11.4.6 Utilization Management Determinations All determinations to authorize services shall be rendered by appropriately qualified staff. All determinations to deny or limit an admission, service, procedure or extension of stay shall be rendered by a physician. The physician shall be under the clinical direction of the medical director responsible for medical services provided to the MCO’s Delaware enrollees. Such determinations shall be made in accordance with clinical and medical criteria and standards and shall take into account the individualized needs of the enrollee for whom the service, admission, procedure or extension is requested. All determinations shall be made on a timely basis as required by the exigencies of the situation.

Retroactive Denial An MCO may not retroactively deny reimbursement for a covered health service provided to an enrollee by a provider who relied upon the written or verbal authorization of the MCO or its agents prior to providing the service to the enrollee, except in cases where the MCO can show that there was material misrepresentation, fraud or the patient was found not to have coverage. An enrollee must receive written notice of all determinations to deny coverage or authorization for services required and the basis for the denial.

11.5 Quality Assessment and Improvement

11.5.1 Continuous Quality Improvement Under the direction of the Medical Director or his designated physician, the MCO shall have a system-wide continuous quality improvement program to monitor the quality and appropriateness of care and services provided to enrollees. This program shall be based on a written plan which is reviewed at least semi-annually and revised as necessary. The MCO shall assure that participating providers have the opportunity to participate in developing, implementing and evaluating the quality improvement system. The MCO shall provide enrollees the opportunity to comment on the quality improvement process. The MCO shall follow up on findings from the program to assure that effective corrective actions have been taken, including at least policy revisions, procedural changes and implementation of educational activities for enrollees and providers. The MCO shall make documentation regarding the quality improvement program available to the Department upon request.

11.5.2 External Quality Audit Each MCO shall submit, as a part of its annual report due June 1, evidence of its most recent external quality audit that has been conducted or of acceptable accreditation status. The report of the external quality audit must describe in detail the MCO’s conformance to performance standards and the rules within this regulation.

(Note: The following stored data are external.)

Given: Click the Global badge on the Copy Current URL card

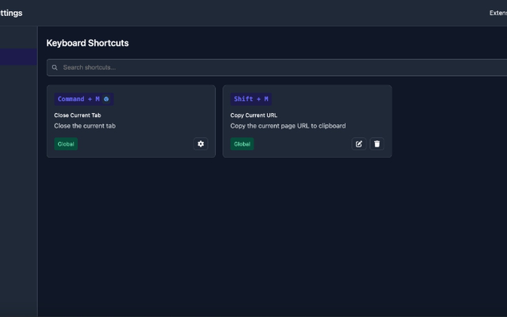Looking at the screenshot, I should point(242,144).
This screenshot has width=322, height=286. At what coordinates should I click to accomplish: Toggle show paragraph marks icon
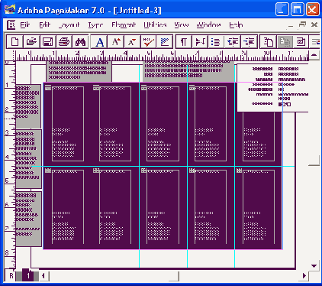click(x=184, y=41)
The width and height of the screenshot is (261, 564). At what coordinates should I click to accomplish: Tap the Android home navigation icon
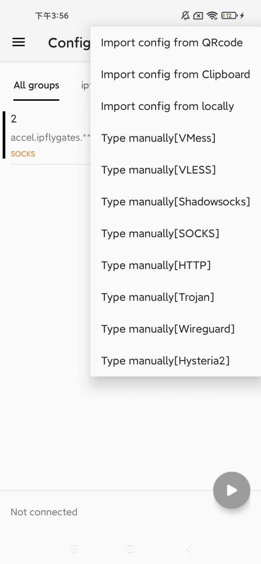coord(131,549)
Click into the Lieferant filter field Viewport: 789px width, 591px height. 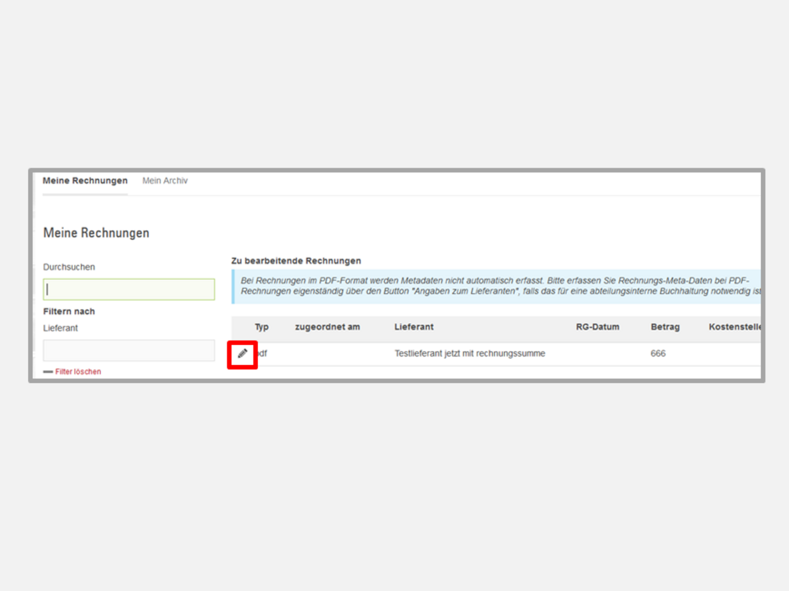(x=129, y=350)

The report shall also describe in detail any corrective actions proposed and/or undertaken by the MCO. External quality audits must be completed no less frequently than once every three years. Such audit shall be performed by a nationally known accreditation organization or an independent quality review organization acceptable to the Department. In lieu of the external quality audit, the Department may accept evidence that an MCO has received and has maintained the appropriate accreditation from a nationally known accreditation organization or independent quality review organization.

11.5.3 Reporting and Disclosure Requirements An MCO shall document and communicate information about its quality assessment program and its quality improvement program, and shall: include a summary of its quality assessment and quality improvement programs in marketing materials; include a description of its quality assessment and quality improvement programs and a statement of enrollee rights and responsibilities with respect to those programs in the materials or handbook provided to enrollees; and make available annually to participating providers and enrollees findings from its quality assessment and quality improvement programs and information about its progress in meeting internal goals and external standards, where available. The reports shall include a description of the methods used to assess each specific area and an explanation of how any assumptions affect the findings. An MCO shall submit to the Department such performance and outcome data as the Department may request.